[Saved data entries]
*-*-*
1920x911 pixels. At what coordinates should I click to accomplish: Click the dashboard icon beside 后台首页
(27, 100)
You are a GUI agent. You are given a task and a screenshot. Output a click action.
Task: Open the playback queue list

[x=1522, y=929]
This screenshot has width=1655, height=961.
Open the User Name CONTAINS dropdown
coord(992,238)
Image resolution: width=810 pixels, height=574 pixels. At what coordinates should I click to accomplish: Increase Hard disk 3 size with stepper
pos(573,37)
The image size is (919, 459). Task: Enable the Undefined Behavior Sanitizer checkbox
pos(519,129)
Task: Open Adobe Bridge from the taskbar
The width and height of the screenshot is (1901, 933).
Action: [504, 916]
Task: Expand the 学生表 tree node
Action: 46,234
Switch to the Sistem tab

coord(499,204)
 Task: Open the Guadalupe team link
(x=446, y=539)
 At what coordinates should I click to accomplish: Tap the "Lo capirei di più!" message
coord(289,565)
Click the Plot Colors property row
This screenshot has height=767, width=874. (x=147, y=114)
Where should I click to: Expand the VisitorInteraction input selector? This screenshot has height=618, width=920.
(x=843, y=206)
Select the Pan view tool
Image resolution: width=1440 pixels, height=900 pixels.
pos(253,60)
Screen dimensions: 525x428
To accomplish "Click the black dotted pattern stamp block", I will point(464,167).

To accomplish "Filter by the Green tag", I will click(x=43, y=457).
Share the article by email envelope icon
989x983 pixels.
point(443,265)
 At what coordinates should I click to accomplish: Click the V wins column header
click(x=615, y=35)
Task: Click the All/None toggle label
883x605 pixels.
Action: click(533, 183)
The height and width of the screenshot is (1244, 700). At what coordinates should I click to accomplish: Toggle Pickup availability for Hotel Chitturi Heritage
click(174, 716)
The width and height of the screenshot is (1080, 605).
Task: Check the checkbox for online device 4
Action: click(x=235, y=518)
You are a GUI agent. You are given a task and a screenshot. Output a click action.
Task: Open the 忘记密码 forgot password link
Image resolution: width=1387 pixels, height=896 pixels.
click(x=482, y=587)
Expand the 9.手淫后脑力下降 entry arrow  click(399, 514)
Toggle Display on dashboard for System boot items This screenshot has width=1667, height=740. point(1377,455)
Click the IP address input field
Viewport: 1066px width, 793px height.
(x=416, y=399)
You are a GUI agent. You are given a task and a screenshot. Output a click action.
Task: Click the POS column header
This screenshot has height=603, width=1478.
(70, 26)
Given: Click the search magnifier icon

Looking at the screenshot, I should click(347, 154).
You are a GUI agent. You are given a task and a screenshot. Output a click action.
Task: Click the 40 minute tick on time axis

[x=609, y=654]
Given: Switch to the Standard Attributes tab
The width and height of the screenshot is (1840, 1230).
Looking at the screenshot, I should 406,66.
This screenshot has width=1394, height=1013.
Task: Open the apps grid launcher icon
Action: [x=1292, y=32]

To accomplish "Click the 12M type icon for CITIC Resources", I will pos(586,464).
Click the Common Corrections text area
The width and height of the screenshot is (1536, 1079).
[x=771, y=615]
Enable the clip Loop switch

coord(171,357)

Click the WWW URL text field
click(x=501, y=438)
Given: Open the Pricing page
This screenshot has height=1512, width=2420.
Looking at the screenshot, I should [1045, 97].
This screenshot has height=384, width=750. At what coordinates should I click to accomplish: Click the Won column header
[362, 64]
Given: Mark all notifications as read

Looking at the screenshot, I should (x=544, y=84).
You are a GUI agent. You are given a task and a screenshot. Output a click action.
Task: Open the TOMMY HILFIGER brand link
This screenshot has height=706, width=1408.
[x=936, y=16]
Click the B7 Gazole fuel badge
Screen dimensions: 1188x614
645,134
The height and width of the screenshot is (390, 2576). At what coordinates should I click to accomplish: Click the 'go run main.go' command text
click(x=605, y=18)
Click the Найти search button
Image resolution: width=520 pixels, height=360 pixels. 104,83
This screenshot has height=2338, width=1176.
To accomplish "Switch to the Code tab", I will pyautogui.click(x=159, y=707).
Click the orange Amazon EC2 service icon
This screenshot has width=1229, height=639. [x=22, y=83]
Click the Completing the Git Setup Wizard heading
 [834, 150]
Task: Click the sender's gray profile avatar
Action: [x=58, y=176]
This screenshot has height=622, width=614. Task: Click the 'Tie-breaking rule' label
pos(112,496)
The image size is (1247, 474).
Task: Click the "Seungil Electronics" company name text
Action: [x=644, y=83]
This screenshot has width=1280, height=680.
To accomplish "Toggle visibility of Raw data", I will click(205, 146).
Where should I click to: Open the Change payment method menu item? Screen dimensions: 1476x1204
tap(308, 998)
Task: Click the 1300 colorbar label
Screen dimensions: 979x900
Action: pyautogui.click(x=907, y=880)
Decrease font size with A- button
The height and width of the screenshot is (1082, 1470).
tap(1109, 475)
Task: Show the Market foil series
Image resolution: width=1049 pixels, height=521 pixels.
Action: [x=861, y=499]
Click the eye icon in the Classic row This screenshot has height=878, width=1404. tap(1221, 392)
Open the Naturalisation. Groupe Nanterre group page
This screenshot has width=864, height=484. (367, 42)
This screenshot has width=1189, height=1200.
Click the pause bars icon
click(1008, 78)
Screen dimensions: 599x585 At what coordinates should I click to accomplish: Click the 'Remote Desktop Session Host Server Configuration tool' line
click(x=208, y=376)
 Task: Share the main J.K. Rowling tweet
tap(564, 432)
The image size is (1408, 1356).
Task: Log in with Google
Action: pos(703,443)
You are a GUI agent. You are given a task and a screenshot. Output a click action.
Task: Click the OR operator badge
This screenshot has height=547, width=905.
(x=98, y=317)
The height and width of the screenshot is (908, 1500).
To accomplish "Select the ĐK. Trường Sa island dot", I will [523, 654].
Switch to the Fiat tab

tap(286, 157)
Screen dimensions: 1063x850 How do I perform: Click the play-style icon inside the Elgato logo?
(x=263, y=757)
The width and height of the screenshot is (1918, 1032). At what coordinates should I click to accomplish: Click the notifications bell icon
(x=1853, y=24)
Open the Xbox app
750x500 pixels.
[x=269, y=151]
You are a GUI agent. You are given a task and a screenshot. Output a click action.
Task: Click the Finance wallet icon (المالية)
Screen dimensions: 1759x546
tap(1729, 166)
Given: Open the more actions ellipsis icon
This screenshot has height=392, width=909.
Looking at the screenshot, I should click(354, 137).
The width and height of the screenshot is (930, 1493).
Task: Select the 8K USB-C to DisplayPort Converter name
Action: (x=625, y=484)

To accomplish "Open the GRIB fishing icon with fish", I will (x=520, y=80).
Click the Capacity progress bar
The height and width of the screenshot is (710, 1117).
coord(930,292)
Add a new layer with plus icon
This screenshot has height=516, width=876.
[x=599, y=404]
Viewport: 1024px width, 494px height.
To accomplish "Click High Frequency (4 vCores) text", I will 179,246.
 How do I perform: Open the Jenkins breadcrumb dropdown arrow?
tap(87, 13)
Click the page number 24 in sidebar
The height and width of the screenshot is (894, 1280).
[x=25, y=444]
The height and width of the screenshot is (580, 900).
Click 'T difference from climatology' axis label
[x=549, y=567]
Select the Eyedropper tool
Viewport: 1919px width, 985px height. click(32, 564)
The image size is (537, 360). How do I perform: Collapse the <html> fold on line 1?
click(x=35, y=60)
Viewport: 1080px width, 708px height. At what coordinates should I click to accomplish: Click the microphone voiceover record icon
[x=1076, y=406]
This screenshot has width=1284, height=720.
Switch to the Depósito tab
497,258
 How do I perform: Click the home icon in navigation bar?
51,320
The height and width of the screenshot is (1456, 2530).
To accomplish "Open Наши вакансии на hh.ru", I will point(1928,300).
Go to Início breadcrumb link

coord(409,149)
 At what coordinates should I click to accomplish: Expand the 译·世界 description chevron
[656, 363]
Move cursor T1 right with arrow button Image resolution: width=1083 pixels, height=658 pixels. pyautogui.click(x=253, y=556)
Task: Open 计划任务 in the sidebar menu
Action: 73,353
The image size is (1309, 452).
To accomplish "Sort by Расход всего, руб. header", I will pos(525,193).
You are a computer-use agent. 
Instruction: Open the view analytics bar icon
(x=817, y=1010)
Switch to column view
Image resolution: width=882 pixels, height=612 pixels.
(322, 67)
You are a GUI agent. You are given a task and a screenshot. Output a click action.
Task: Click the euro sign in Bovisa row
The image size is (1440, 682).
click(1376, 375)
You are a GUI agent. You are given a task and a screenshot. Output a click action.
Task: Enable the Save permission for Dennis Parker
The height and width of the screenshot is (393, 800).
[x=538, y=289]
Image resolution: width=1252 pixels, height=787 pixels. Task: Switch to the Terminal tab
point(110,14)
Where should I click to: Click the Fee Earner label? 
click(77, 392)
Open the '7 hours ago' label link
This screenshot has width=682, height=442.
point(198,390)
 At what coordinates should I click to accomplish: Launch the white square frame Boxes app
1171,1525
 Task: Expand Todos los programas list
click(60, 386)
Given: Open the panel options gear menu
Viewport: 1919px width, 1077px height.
*-*-*
What you have to do
In the records above, find each line that holds the word "badge"; copy all such lines.

Output below
Click the B7 Gazole fuel badge
Task: Click the OR operator badge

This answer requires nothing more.